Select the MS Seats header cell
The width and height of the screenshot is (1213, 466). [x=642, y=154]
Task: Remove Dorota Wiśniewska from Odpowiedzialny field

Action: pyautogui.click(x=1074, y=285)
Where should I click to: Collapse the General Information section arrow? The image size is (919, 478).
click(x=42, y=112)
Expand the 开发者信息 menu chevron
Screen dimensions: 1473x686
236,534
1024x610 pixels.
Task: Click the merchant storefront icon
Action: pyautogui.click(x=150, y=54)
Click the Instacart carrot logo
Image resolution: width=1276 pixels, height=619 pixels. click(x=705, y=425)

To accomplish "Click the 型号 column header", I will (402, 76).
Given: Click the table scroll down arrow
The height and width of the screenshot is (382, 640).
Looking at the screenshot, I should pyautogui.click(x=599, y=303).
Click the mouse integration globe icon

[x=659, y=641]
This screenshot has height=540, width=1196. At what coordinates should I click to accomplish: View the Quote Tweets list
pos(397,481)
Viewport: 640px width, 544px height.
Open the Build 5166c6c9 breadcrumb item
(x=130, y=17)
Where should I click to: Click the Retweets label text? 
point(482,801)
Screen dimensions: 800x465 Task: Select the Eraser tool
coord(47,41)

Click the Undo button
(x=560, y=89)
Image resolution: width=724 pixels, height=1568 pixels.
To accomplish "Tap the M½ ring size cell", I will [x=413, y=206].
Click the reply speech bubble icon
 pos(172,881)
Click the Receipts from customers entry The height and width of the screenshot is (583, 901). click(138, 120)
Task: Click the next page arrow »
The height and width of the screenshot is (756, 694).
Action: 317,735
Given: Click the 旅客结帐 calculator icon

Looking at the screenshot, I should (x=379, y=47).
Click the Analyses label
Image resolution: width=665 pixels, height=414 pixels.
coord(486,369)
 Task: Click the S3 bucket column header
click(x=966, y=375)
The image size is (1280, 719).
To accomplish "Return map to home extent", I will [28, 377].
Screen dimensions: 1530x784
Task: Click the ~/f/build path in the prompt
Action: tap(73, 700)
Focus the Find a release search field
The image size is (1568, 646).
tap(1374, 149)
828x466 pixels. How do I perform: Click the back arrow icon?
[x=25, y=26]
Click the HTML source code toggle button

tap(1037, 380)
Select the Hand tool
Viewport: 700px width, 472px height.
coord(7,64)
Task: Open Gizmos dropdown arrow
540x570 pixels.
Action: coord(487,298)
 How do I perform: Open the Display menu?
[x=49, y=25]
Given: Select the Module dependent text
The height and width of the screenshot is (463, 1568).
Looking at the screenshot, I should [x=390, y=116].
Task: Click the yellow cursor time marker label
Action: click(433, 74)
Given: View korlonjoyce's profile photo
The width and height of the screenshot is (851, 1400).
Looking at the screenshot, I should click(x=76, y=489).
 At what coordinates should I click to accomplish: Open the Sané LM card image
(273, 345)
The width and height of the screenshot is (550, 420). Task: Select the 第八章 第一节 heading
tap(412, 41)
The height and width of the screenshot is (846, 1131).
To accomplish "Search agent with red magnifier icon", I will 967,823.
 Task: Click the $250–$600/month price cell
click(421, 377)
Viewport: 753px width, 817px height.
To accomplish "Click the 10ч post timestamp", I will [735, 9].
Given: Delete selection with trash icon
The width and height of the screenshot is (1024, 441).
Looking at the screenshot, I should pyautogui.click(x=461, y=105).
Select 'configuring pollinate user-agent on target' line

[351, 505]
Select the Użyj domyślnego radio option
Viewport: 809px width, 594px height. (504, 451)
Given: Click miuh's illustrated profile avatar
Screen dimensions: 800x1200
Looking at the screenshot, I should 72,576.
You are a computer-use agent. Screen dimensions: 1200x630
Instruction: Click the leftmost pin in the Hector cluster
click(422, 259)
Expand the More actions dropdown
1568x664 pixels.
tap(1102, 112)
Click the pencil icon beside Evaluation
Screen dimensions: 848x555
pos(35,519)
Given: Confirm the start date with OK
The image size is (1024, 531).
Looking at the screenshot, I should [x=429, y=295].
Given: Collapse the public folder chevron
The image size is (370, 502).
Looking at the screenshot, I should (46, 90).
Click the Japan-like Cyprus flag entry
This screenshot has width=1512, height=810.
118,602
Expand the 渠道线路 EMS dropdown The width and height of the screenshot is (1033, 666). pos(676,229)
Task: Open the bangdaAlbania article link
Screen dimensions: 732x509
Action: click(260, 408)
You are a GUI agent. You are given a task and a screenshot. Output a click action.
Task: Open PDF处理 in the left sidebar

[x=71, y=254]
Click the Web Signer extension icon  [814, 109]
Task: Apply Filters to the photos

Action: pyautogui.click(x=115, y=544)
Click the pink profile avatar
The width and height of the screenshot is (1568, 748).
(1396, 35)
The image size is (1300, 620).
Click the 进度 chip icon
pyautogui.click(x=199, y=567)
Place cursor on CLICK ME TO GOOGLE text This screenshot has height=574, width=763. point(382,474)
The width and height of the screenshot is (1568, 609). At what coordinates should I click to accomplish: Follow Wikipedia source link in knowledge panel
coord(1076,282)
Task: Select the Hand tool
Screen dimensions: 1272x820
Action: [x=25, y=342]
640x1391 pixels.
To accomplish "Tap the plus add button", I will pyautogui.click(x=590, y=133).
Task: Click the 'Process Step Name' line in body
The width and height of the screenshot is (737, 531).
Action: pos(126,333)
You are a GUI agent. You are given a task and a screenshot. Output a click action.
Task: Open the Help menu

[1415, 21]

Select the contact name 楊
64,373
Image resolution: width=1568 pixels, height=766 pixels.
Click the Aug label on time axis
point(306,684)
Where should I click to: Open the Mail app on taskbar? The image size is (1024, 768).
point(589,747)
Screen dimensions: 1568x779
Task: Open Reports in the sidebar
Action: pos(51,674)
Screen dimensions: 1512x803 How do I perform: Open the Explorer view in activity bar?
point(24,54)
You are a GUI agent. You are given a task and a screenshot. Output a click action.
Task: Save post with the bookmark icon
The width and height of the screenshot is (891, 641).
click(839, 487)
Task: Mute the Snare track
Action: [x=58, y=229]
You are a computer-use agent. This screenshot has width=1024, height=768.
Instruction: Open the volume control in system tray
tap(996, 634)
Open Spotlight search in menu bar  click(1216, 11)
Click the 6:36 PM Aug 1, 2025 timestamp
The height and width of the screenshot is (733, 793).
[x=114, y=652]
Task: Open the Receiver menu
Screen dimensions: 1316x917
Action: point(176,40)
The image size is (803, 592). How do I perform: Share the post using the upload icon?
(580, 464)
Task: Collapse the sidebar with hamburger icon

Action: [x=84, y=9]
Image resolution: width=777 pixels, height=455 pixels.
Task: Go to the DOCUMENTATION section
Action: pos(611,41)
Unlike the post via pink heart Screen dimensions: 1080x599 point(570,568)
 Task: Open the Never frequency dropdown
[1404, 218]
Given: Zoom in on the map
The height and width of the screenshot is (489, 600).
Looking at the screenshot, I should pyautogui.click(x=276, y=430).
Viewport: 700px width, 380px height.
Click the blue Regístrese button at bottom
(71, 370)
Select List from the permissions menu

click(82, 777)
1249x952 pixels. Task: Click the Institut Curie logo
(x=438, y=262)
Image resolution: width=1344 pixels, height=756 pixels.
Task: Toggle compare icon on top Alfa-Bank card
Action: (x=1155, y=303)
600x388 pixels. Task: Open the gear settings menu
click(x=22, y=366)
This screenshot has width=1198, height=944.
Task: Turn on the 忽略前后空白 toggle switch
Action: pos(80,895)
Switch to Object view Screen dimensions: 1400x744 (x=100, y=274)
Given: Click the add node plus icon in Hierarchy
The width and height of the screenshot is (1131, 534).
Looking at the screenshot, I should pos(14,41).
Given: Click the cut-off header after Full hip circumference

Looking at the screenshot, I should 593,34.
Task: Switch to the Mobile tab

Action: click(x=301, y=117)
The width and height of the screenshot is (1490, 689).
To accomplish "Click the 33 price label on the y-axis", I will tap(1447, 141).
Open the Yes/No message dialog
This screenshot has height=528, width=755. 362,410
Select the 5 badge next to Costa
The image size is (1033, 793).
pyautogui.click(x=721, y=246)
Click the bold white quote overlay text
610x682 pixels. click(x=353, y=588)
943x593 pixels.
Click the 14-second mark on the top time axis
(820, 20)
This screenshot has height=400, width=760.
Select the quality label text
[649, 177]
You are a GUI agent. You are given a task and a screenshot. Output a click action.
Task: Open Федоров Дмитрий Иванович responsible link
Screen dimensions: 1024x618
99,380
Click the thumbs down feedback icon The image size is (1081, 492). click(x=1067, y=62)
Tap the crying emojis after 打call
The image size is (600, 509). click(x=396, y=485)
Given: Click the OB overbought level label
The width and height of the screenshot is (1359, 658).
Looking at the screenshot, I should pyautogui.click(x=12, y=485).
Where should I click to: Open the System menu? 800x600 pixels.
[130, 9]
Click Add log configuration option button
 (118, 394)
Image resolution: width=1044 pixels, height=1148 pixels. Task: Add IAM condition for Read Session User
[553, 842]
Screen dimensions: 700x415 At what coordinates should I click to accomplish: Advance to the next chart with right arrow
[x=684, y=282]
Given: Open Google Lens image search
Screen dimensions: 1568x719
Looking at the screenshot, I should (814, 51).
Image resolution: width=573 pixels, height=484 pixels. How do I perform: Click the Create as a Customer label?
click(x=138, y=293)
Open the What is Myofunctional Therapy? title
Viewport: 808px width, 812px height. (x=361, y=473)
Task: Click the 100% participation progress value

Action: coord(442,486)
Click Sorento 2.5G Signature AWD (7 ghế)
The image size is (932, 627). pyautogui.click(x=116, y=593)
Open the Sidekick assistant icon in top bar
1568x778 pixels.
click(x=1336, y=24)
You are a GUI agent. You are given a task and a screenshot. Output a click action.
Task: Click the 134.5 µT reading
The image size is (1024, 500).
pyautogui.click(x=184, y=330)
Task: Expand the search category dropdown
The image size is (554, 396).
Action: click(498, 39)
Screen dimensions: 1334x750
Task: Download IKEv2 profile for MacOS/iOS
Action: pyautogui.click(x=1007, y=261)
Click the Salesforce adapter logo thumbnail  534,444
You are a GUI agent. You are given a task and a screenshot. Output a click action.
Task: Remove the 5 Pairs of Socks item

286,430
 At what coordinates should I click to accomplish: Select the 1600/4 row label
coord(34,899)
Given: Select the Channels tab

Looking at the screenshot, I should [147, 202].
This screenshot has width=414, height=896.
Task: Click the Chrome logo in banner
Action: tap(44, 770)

++++++++++++++++++++

→ **Task to carry out**: The answer consists of the lines above that include the word "chevron", each copied exactly.

→ **Answer section**:
Expand the 开发者信息 menu chevron
Given: Collapse the public folder chevron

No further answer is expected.